I know....I am preaching....sorry
- In the Diversification quadrant there is low integration as well as low standardisation. There is no shared data and business processes in the different business units are unique. Every business unit will have its own DSC. Hell, every business unit will have its own unique implementation of a DQM.
- In the Replication quadrant there are similar business processes across business units but there is no shared data. Every business unit will have its own DSC. Hell, every business unit will have its own DQM. BUT it makes sense to replicate the artifacts (for example, the data models, definitions, tools, etc..).
- In the Coordination quadrant, business processes in each business unit are unique but several data components (often master data) need to be shared (customers, products, etc..). I would strongly consider one central DSC (one DQM strategy/architecture). The organisational entities on the pull/demand side of the DQM I would tend to decentralise though.

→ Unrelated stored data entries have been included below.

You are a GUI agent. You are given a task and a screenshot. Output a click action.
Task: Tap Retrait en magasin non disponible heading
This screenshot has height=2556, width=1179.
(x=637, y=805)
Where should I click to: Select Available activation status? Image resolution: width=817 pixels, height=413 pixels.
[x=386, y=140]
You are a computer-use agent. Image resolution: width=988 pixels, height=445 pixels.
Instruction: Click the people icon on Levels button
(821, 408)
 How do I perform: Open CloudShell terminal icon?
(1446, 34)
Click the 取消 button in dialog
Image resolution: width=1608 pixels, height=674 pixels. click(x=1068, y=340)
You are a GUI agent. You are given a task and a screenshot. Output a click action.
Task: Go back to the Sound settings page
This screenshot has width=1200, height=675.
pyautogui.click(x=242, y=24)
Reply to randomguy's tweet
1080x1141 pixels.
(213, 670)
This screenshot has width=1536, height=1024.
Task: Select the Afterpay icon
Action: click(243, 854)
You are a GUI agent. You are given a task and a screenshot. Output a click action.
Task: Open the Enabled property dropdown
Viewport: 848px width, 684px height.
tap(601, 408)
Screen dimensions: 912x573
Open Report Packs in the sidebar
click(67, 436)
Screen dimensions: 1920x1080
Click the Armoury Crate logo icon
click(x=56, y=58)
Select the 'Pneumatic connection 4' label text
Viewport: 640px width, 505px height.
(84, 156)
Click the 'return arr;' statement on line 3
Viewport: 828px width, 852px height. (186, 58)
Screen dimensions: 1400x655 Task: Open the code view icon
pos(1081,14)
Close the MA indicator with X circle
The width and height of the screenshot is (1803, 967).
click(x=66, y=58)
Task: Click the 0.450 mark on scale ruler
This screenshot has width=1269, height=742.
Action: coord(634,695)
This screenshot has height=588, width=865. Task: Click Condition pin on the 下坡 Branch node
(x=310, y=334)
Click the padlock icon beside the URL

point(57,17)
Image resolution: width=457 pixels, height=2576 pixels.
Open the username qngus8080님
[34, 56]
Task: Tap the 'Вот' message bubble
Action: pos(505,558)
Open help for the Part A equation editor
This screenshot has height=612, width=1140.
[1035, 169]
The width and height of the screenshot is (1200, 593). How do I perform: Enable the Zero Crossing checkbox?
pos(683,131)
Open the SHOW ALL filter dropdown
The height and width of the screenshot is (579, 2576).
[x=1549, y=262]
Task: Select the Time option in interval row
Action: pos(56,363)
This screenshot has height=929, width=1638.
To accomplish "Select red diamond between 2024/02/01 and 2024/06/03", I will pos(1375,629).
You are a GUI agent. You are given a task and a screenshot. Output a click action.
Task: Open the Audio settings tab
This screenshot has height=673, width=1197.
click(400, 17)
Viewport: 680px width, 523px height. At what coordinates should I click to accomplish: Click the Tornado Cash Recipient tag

- In the Unification quadrant we have globally integrated business processes with support of enterprise systems, data sharing is crucial. This is a no-brainer. A central DSC (one DQM Strategy/architecture) and even the pull/demand side has a strong tendency to be fairly centralised.
This all sounds pretty dandy, but the operating model is not the only independent variable that determines how you organise the data domain. Another independent variable is the scarcity of resources. In the data domain we need expertise that might be pretty scarce and an organisation might be forced into centralising/sharing the skills although the operating model is not in sync with it.
Yesterday, I spoke at the SAS Insight session in the Netherlands and I got asked several times who owned/managed the DQM as a whole? Certainly, the data domain needs central coordination? A good question which of course (?!) got the ultimate consultancy answer; it depends.
It depends on the operating model and the scarcity of resources. With Coordination and Unification operating models you need one DQM and I would suggest a high level executive that is accountable, either a CIO, CDO (Chief Data officer)1 or whatever you might call him or her.
1 I wrote a blogpost on the CIO versus the CDO last year.